▸ Exercise directions:
Every line of the records below that holds the word "computer" belongs in the answer.

▸ Records from a data source:
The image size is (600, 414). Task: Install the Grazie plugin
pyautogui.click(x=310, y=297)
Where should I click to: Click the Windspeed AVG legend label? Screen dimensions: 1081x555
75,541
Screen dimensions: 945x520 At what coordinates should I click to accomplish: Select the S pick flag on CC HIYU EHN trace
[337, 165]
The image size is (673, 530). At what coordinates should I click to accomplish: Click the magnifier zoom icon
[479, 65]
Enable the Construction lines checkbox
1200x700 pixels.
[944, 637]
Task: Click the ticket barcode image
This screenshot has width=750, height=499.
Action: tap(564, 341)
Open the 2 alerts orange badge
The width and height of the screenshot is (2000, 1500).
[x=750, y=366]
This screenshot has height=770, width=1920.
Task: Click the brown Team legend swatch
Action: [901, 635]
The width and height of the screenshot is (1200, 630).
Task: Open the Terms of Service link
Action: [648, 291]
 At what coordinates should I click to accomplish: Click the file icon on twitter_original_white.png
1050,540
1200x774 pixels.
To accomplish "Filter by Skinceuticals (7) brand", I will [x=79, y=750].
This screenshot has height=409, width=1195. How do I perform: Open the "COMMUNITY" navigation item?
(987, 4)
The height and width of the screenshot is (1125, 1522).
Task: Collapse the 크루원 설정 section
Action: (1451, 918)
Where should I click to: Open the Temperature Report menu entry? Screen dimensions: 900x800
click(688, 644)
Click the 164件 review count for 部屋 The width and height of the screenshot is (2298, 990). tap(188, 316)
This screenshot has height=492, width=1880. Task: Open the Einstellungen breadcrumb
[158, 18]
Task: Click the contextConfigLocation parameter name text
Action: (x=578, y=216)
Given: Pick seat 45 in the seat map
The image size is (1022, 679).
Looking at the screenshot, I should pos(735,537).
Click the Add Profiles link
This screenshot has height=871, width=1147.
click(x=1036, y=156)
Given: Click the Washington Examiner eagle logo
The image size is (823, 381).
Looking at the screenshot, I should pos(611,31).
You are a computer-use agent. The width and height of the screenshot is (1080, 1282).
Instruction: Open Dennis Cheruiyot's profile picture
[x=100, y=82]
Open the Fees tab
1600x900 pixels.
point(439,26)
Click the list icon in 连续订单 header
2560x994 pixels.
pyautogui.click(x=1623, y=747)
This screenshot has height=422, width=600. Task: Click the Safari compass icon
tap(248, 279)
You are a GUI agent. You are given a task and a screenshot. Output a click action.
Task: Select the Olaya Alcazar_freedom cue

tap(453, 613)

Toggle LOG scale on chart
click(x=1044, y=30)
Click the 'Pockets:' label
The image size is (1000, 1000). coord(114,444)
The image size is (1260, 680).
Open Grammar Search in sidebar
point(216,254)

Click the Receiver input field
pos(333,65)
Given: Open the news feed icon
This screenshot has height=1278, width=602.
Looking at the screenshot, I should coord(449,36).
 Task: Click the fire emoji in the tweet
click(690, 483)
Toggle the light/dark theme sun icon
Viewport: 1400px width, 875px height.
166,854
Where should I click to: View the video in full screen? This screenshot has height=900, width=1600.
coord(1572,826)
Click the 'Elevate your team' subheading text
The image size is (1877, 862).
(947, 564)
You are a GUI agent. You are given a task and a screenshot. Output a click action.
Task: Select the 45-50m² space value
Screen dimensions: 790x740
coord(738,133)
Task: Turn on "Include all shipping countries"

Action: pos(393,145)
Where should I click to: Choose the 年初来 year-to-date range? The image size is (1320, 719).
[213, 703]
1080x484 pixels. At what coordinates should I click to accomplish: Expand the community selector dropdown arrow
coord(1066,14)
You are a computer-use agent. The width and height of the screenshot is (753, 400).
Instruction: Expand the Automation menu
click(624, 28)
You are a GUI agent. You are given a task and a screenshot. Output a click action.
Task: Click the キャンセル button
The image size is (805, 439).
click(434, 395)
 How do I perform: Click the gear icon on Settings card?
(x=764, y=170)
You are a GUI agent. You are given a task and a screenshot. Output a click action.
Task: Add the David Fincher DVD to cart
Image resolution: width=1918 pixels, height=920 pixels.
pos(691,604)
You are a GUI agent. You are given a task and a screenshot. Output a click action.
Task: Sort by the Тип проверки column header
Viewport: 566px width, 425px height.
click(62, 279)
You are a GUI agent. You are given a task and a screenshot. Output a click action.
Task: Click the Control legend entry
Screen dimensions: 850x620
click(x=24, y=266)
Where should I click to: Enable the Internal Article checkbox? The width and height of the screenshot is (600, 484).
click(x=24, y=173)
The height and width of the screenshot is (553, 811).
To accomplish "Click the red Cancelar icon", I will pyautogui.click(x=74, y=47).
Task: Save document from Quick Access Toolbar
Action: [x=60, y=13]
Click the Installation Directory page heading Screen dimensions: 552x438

▸ Result for this task:
You are a computer-use agent. The width and height of the screenshot is (1080, 1282).
You are a computer-use agent. The width and height of the screenshot is (753, 400).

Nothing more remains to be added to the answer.